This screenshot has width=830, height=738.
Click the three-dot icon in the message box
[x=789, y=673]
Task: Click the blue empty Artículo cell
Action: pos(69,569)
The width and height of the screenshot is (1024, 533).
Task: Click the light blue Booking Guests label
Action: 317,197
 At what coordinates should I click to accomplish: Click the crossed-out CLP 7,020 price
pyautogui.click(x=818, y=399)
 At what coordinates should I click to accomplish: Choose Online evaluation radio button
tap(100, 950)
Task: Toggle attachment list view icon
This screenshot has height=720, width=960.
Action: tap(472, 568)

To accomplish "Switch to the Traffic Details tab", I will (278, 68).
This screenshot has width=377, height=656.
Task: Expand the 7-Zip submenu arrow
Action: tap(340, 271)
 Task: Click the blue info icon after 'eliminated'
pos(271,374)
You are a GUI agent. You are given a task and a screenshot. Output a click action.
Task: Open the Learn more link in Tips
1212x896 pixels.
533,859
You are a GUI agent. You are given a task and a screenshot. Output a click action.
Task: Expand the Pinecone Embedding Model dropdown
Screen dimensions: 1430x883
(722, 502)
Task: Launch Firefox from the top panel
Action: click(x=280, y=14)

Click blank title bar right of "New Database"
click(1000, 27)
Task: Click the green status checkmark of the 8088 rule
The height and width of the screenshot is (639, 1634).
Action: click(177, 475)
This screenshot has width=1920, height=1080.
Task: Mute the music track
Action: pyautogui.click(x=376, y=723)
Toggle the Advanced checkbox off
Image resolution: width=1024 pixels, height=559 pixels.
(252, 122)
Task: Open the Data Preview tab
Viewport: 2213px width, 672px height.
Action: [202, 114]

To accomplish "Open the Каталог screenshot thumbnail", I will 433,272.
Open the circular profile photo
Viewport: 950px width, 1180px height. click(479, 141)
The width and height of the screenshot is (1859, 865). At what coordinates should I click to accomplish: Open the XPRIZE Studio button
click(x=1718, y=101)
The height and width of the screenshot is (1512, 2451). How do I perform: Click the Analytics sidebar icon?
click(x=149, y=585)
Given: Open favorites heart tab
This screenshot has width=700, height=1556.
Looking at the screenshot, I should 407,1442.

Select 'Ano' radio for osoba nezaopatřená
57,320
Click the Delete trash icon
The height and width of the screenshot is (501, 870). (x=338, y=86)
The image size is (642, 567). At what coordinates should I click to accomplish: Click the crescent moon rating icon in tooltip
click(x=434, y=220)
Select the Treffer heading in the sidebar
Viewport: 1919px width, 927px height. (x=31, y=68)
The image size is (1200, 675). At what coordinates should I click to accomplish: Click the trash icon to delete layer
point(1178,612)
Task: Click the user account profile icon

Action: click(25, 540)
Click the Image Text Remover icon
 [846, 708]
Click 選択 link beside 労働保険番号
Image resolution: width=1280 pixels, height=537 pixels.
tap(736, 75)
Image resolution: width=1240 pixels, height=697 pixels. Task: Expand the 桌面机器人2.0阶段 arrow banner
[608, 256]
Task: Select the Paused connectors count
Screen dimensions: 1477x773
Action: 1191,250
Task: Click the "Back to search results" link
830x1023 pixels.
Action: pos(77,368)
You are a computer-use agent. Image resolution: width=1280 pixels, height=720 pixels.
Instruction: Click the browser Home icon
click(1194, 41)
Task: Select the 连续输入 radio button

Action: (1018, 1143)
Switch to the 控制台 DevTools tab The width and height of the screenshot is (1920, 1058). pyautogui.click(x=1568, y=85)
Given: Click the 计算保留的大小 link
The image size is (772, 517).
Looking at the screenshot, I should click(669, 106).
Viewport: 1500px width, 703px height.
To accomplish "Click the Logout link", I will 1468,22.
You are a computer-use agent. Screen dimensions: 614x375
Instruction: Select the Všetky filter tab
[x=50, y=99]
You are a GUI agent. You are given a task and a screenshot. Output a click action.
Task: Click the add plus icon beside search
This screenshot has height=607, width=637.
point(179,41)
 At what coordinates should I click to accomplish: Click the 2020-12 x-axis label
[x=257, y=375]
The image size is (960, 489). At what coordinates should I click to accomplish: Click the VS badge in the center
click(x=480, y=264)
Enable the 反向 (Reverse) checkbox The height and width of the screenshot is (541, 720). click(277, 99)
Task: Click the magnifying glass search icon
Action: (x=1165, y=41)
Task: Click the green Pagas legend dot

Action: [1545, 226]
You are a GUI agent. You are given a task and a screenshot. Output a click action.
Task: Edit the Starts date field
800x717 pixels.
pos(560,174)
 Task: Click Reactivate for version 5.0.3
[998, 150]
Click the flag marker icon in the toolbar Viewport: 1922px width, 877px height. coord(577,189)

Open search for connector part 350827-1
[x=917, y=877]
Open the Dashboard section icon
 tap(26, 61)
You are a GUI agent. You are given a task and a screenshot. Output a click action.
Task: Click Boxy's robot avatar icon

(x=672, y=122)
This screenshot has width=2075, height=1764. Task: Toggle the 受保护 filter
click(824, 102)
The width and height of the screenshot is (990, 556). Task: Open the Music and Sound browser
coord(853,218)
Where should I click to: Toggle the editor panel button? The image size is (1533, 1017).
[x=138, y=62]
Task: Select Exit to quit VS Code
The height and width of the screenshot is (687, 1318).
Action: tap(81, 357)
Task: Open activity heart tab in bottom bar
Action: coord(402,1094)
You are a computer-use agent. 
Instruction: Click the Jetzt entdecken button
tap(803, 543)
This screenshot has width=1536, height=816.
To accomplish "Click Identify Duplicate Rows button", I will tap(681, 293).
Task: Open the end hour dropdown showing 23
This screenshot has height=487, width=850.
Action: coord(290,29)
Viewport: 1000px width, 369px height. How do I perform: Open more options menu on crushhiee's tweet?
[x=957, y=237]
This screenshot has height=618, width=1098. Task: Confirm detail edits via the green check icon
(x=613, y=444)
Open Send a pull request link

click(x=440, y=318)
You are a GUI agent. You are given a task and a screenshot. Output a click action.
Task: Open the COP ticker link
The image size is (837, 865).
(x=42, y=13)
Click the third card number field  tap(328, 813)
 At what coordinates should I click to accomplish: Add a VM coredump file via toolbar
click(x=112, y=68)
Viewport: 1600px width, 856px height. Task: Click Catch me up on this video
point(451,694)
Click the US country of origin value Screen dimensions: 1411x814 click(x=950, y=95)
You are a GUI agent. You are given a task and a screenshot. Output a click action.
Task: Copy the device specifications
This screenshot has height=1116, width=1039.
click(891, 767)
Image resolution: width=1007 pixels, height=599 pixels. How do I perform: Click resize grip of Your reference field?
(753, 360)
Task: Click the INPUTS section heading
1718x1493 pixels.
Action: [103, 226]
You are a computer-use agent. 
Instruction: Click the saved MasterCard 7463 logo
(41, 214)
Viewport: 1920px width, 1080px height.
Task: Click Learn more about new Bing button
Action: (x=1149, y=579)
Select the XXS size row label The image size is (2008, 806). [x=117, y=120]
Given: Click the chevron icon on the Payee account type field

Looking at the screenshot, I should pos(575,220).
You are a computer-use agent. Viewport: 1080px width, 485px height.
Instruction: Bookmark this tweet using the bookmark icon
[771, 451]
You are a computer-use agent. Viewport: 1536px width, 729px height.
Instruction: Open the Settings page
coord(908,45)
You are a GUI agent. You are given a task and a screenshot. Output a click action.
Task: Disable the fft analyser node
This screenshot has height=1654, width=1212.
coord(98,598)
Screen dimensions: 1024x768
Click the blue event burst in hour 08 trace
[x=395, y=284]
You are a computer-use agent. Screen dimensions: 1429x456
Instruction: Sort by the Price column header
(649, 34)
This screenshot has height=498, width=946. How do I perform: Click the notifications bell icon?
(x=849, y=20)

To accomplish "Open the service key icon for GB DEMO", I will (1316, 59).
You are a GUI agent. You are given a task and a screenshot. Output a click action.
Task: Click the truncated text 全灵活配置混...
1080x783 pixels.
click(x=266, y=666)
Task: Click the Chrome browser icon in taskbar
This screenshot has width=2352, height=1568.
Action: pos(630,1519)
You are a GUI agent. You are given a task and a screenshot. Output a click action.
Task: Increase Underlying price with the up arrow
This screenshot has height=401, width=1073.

++++++++

[Task prompt]: The lines above, starting at the one with "This screenshot has width=1536, height=816." and ending at the one with "Click the US country", are the only ones to return, exactly as written.

[Response to this task]:
This screenshot has width=1536, height=816.
To accomplish "Click Identify Duplicate Rows button", I will tap(681, 293).
Task: Open the end hour dropdown showing 23
This screenshot has height=487, width=850.
Action: coord(290,29)
Viewport: 1000px width, 369px height. How do I perform: Open more options menu on crushhiee's tweet?
[x=957, y=237]
This screenshot has height=618, width=1098. Task: Confirm detail edits via the green check icon
(x=613, y=444)
Open Send a pull request link

click(x=440, y=318)
You are a GUI agent. You are given a task and a screenshot. Output a click action.
Task: Open the COP ticker link
The image size is (837, 865).
(x=42, y=13)
Click the third card number field  tap(328, 813)
 At what coordinates should I click to accomplish: Add a VM coredump file via toolbar
click(x=112, y=68)
Viewport: 1600px width, 856px height. Task: Click Catch me up on this video
point(451,694)
Click the US country of origin value Screen dimensions: 1411x814 click(x=950, y=95)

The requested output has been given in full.